Oil major BP is expected to spend up to $25 billion over the lifetime of a project to redevelop four Kirkuk oil and gas fields, a senior Iraqi oil official told Reuters, as Baghdad seeks to win back foreign investment. Here's the full exclusive from Aref Mohammed and Ahmed Rasheed from Baghdad.
Growing tension across Europe's electricity markets has sharpened focus on the region's most dependable and integrated exporter of clean power: France.
East Timor would prefer to work with Australia and partners Woodside Energy and Japan's Osaka Gas over Chinese firms that have expressed interest in developing the stalled Greater Sunrise natural gas field. Sudarshan Varadhan's scoop is here.
The cobalt market is no stranger to boom and bust cycles but the current downturn is unprecedented and no one is sure how long it's going to last. Reuters columnist Andy Home delves in.

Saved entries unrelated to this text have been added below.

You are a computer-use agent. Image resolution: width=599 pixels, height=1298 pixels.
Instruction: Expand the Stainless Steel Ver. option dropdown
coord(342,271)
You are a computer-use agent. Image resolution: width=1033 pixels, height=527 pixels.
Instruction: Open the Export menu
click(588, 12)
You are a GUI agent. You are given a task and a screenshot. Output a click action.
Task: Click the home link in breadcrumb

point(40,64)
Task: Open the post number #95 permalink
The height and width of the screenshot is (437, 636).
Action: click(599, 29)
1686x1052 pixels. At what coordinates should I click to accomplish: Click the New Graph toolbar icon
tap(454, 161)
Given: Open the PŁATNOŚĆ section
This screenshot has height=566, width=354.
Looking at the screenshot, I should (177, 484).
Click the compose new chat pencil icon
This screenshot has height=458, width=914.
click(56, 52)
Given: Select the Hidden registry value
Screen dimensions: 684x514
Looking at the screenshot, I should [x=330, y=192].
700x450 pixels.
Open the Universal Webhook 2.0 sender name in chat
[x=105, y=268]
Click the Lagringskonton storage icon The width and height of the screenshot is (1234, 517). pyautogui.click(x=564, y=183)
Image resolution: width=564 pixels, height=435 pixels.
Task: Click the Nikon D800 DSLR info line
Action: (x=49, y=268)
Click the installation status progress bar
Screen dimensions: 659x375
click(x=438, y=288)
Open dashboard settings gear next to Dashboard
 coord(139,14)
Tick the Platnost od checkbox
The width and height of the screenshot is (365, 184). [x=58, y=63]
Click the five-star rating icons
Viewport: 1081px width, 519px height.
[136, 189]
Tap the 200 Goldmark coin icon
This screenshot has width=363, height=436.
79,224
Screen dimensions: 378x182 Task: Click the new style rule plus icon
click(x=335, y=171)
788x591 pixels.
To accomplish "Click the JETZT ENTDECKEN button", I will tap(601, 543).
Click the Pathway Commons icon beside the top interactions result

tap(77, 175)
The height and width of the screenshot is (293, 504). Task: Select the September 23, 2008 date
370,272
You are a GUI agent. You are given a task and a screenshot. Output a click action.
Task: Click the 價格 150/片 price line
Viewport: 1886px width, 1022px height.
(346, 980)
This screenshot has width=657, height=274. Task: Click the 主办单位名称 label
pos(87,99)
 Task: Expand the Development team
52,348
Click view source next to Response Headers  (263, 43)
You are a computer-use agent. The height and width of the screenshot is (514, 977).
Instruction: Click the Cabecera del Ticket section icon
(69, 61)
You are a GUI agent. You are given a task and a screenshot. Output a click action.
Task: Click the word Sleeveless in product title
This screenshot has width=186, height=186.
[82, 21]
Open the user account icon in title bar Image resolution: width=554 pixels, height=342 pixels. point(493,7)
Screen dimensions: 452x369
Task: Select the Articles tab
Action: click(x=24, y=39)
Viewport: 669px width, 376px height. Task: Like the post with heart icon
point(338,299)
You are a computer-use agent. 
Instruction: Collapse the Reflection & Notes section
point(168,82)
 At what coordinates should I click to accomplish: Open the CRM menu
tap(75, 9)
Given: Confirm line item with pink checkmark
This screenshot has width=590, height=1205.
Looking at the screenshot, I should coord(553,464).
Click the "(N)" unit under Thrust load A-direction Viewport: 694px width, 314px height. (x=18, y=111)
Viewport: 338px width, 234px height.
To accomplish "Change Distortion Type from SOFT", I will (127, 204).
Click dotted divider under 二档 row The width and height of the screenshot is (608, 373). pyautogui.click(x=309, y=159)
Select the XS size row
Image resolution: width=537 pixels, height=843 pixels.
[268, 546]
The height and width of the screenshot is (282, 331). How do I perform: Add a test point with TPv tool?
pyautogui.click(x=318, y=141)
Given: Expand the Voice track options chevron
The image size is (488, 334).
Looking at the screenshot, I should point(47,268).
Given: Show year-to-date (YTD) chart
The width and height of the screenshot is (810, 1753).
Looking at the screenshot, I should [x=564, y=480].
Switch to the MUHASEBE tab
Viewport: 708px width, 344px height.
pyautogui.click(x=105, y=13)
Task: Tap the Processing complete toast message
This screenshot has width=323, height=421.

Many of Northern Europe's largest economies have sharply boosted gas-fired power generation so far in 2025, helping to lift regional gas prices to their highest since early 2023.
Turkey surpassed Germany as Europe's top polluter from fossil fuel power production for the first time in 2024, marking an important shift in Europe's main polluting hubs away from traditional industrial centers to its fringes.